To prevail on a claim of negligent misrepresentation, a plaintiff must prove the following elements:

  • A misrepresentation of material fact;
  • The representer made the misrepresentation without knowledge of its truth or falsity;
  • The representer intended to induce another to act on the misrepresentation; and
  • An injury resulted to a party acting in reliance on the misrepresentation.

Gallon v. Geico Gen. Ins. Co., 150 So. 3d 252 (Fla. 2d DCA 2014). In addition, the plaintiff must establish the defendant owed a duty of care to the plaintiff in providing accurate information. See Gilchrist Timber Co. v. ITT Rayonier, Inc., 696 So. 2d 334 (Fla. 1997) (citing and adopting Restatement (Second) or Torts § 552 (1977)). The duty is often established by demonstrating the defendant had a pecuniary interest in the transaction. Blumstein v. Sports Immortals, Inc., 67 So. 3d 437 (Fla. 4th DCA 2011).

One example of a negligent misrepresentation lawsuit concerning a business transaction occurred in Atlantic Corp. of Wilmington, Inc. v. TBG Tech Co., LLC, 2022 WL 18495866 (S.D. Fla. 2022). In Atlantic Corp., a merchant sought to purchase gloves from a supplier. The supplier represented it would source the gloves from a manufacturer in Vietnam. The merchant sent the purchase money to the supplier’s attorney to hold in escrow. As time passed, the merchant grew concerned the manufacturer could not deliver the gloves. However, the supplier and its attorney reassured the merchant that the supplier could source the gloves from alternative manufacturers if the original supplier failed to deliver. Based on these assurances, the merchant authorized the attorney to release the payment to the supplier. However, the gloves were never delivered and the merchant’s refund request was rejected. The merchant sued the attorney for negligent misrepresentation and the attorney tried to dismiss the case arguing he did not owe a duty of care to the merchant. The court denied the motion because the attorney held himself out as a principal of the supplier and the merchant plausibly alleged he had a pecuniary interest in the transaction.

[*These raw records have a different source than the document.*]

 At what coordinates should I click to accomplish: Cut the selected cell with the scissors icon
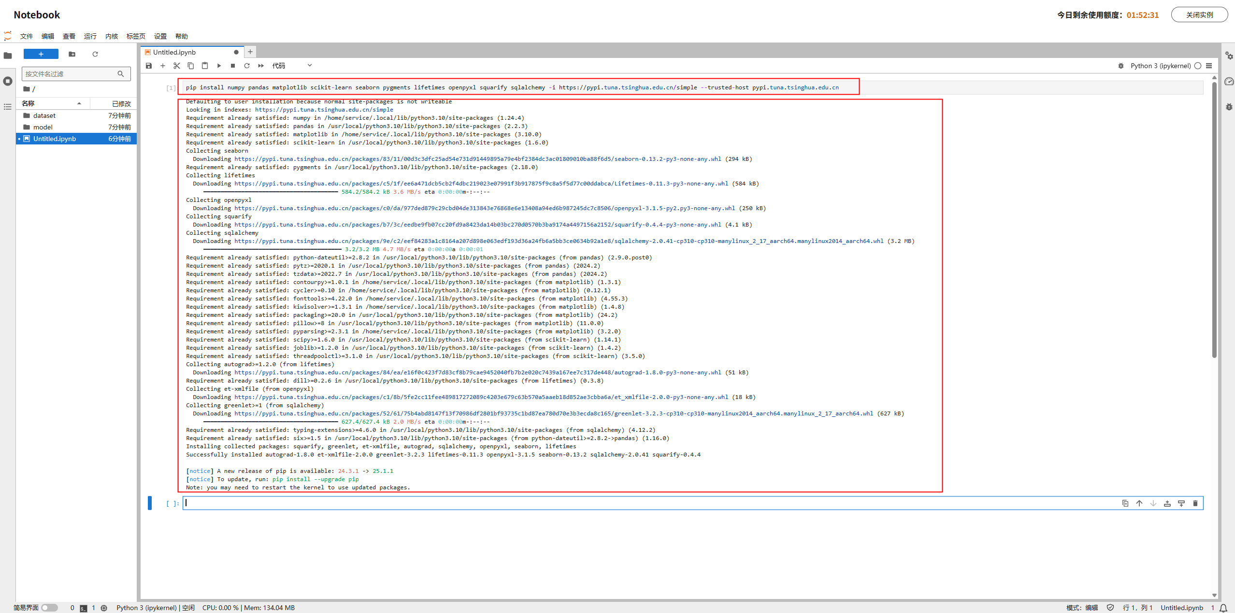tap(177, 66)
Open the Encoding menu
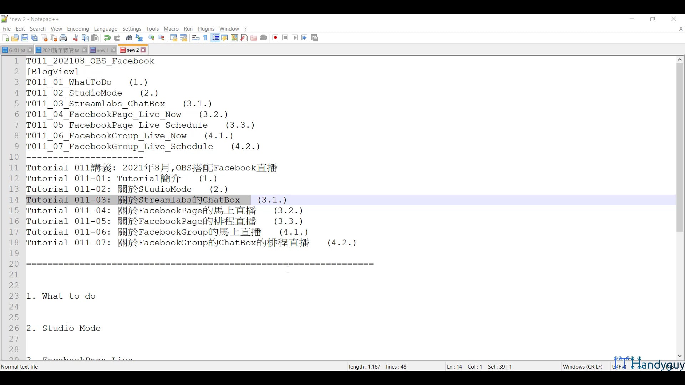This screenshot has height=385, width=685. pyautogui.click(x=78, y=29)
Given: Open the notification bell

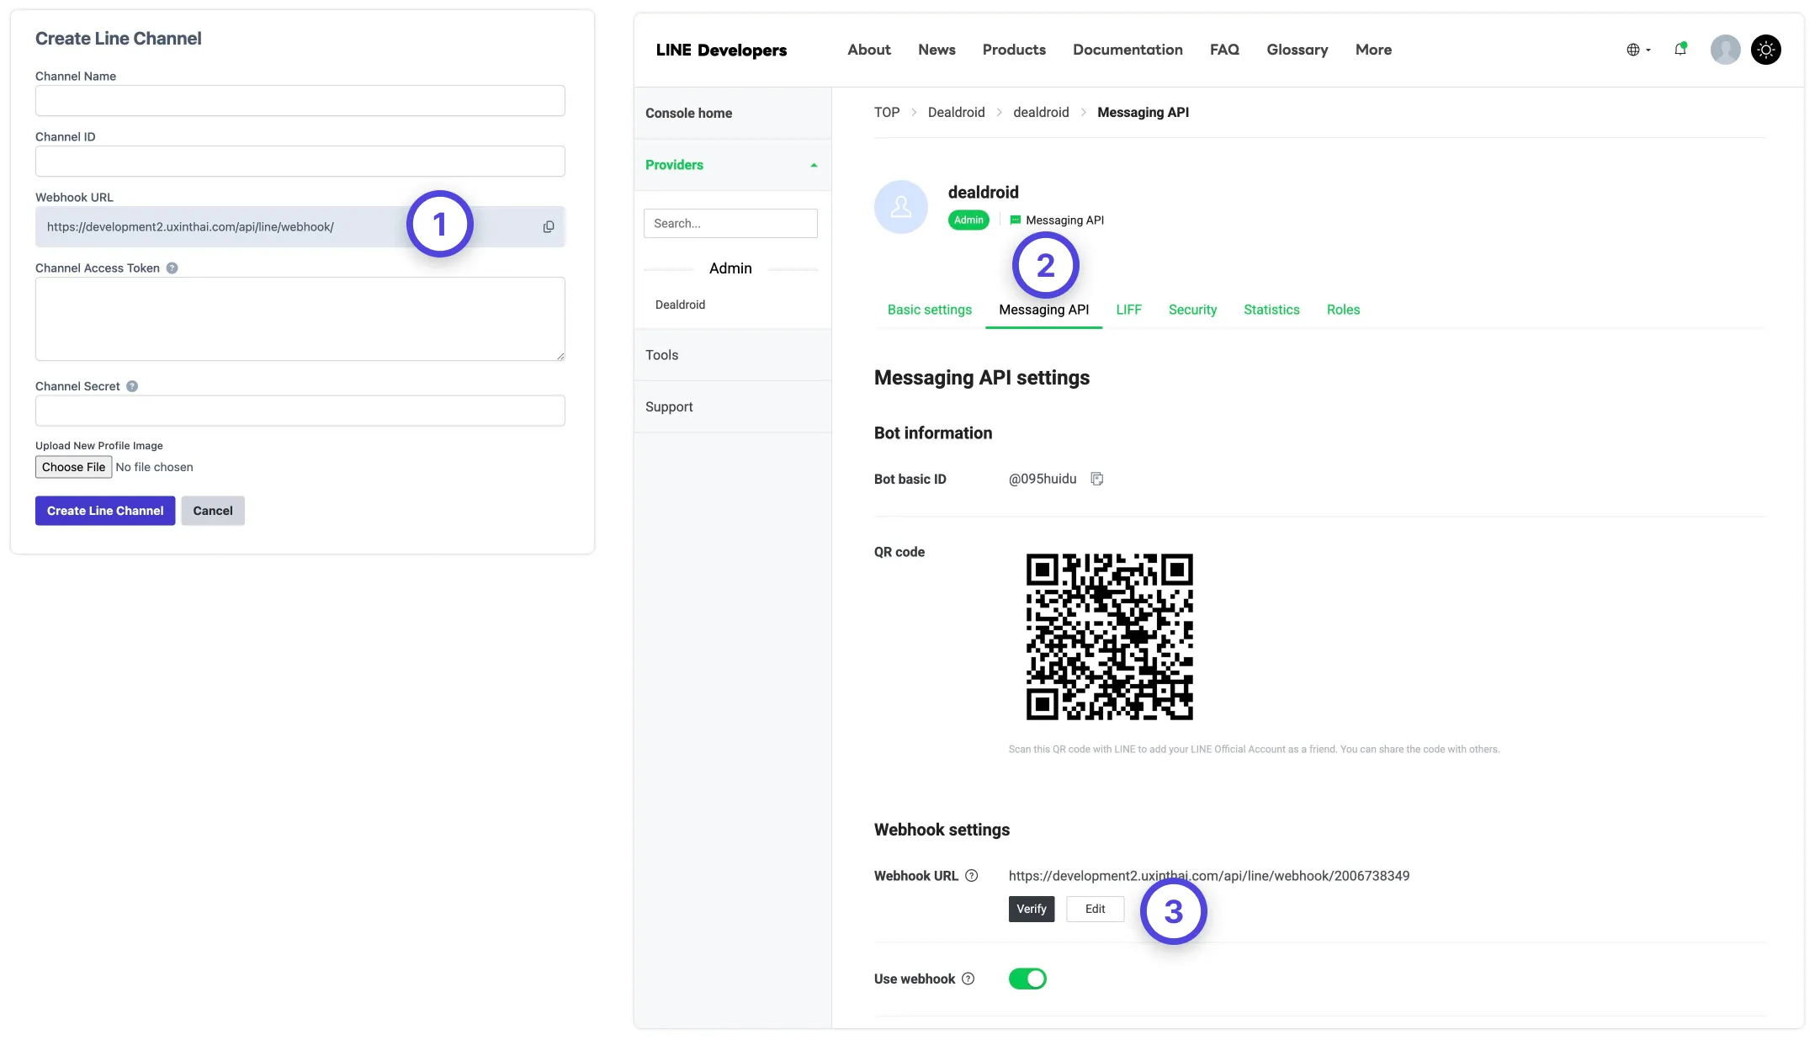Looking at the screenshot, I should pos(1680,50).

If a business is damaged by a false misrepresentation, a claim for negligent misrepresentation might be available. This claim could avoid the difficulties associated with proving fraudulent intent but brings with it other challenges like establishing a duty.

The Fort Lauderdale business litigation lawyers of the Mavrick Law Firm also represent clients in Miami , Boca Raton, and Palm Beach. This article does not serve as a substitute for legal advice tailored to a particular situation.